Kike Márquez

Personal information
- Full name: Enrique Márquez Climent
- Date of birth: 23 July 1989 (age 36)
- Place of birth: Sanlúcar de Barrameda, Spain
- Height: 1.75 m (5 ft 9 in)
- Position: Winger

Team information
- Current team: Zamora
- Number: 14

Youth career
- Sanluqueño
- 2007–2008: Villarreal

Senior career*
- Years: Team / Apps / (Gls)
- 2007: Sanluqueño / 2 / (0)
- 2008–2010: Almería B / 69 / (12)
- 2010–2011: Recreativo B / 32 / (12)
- 2010: Recreativo / 1 / (0)
- 2011–2012: Betis B / 32 / (6)
- 2012–2013: Sanluqueño / 35 / (10)
- 2013–2016: Cádiz / 78 / (12)
- 2016: → Racing Ferrol (loan) / 15 / (0)
- 2016–2017: Marbella / 35 / (14)
- 2017–2021: Extremadura / 132 / (30)
- 2022: Albacete / 19 / (8)
- 2022–2024: Córdoba / 68 / (13)
- 2024–: Zamora / 69 / (17)

= Kike Márquez =

Spanish footballer (born 1989)

Enrique "Kike" Márquez Climent (born 23 July 1989) is a Spanish footballer who plays mainly as a left winger for Primera Federación club Zamora.

==Club career==
Born in Sanlúcar de Barrameda, Province of Cádiz, Márquez played youth football with local club Atlético Sanluqueño CF, making his senior debut in the 2006–07 season in the Tercera División. After returning to youth football with Villarreal CF, he joined UD Almería B also in the fourth division.

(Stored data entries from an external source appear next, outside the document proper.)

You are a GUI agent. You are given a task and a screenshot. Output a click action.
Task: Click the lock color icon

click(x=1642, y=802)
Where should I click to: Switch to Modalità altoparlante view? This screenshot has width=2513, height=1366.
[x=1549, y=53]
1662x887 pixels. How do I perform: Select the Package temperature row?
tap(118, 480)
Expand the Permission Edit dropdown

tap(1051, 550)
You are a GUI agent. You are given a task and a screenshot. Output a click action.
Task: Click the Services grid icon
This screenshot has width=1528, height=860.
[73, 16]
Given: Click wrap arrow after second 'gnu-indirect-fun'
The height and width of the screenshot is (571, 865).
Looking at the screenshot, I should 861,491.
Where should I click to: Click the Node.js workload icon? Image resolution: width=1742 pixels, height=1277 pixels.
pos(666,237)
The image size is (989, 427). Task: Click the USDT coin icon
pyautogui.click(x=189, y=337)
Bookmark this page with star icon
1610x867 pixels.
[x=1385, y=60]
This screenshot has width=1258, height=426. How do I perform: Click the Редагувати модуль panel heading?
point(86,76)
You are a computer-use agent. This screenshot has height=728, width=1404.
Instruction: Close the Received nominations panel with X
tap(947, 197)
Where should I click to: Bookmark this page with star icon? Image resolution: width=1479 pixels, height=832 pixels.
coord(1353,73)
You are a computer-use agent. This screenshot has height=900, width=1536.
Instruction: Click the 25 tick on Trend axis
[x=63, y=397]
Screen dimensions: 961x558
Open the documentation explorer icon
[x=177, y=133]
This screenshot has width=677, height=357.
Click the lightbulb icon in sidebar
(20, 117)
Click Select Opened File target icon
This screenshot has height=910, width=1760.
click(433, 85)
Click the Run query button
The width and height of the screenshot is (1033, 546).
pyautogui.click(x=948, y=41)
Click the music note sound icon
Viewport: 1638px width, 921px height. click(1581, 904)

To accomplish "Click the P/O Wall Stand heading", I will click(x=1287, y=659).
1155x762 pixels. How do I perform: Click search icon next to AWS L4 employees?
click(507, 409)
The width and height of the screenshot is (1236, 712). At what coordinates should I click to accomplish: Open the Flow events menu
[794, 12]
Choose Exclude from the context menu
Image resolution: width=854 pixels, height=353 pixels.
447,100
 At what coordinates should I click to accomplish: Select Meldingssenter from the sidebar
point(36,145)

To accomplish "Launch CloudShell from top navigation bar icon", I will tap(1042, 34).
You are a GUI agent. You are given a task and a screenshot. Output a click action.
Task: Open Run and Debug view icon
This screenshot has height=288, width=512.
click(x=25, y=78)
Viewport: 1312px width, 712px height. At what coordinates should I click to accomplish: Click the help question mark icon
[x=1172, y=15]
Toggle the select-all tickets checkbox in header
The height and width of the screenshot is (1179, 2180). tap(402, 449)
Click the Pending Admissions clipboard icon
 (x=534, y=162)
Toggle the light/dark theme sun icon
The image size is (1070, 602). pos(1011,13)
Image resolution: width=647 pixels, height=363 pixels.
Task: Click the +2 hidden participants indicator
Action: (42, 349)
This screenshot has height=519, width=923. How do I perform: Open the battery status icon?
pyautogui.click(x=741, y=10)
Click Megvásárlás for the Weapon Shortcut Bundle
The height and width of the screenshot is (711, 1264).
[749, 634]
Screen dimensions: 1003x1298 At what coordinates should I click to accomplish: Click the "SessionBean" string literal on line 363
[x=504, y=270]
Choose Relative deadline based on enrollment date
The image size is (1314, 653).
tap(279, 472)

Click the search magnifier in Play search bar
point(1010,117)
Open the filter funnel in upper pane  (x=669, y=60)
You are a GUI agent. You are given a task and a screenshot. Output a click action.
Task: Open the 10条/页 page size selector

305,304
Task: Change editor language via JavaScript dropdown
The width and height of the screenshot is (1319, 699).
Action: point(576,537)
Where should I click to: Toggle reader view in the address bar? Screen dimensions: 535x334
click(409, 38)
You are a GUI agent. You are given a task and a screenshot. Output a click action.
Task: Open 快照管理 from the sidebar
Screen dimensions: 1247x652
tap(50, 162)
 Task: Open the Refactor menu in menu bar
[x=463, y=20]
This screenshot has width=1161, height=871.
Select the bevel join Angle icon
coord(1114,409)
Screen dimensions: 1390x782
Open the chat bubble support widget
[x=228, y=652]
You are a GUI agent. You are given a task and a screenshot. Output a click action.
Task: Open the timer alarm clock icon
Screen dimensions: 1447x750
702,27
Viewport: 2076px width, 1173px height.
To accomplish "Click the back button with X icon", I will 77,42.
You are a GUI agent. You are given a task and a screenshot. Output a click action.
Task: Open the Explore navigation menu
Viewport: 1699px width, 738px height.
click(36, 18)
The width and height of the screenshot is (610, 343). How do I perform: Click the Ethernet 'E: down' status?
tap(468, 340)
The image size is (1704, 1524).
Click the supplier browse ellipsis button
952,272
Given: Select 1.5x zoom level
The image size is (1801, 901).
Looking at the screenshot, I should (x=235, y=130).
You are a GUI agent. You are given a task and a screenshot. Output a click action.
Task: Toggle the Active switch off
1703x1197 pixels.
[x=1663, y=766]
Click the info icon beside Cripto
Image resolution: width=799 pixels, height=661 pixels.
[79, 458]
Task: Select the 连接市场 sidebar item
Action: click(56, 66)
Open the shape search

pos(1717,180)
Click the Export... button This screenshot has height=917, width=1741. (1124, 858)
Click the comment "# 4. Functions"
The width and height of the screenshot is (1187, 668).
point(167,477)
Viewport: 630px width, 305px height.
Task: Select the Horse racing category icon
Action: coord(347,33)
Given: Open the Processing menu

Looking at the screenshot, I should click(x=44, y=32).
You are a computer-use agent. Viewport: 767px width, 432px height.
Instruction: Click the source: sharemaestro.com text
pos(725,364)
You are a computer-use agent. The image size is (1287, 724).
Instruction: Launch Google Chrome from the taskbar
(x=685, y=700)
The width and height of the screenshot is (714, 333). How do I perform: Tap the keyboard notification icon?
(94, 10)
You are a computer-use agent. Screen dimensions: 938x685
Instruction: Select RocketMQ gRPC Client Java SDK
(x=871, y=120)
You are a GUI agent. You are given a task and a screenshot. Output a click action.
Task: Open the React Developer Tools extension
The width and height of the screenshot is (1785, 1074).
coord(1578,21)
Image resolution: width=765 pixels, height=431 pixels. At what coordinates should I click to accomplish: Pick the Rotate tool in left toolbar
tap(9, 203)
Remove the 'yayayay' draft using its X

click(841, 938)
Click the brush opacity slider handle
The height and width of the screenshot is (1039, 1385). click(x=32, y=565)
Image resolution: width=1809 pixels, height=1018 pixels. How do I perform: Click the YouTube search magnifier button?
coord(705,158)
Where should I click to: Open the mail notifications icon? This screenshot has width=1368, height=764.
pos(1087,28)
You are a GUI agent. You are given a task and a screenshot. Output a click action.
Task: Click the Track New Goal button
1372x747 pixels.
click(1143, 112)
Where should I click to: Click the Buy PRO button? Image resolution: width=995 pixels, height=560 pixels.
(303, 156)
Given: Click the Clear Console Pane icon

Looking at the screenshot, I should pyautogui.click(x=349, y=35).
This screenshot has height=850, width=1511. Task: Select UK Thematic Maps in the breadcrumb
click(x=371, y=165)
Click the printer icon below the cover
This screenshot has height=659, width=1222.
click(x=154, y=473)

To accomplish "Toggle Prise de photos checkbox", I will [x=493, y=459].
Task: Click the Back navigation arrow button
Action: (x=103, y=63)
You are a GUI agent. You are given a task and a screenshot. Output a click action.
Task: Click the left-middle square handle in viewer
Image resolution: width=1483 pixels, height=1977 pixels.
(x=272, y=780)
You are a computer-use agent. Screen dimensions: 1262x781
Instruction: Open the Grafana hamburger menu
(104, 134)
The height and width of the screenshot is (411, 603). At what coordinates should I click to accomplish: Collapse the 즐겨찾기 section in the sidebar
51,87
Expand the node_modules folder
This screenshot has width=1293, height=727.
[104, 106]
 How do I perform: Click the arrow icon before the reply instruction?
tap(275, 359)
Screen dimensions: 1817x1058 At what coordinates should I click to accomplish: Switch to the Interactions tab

Márquez left the Andalusians after two years (achieving promotion in his second), signing with another reserve team and also in his native region, Recreativo de Huelva B. On 26 September 2010, he made his first Segunda División appearance with the main squad, starting in a 1–1 away draw against SD Ponferradina.

In June 2011, Márquez moved to Segunda División B side Betis Deportivo Balompié. He continued to compete in that tier the following campaigns, representing Sanluqueño, Cádiz CF, Racing de Ferrol, Marbella FC and Extremadura UD. He achieved promotion to division two in 2018 with the latter, contributing ten goals to this feat.

Márquez left Extremadura in January 2022 as the club was experiencing severe financial problems, and subsequently represented Primera Federación sides Albacete Balompié and Córdoba CF, promoting with both but leaving before playing in that level. He remained in the league in the 2024–25 campaign, on a one-year contract at Zamora CF.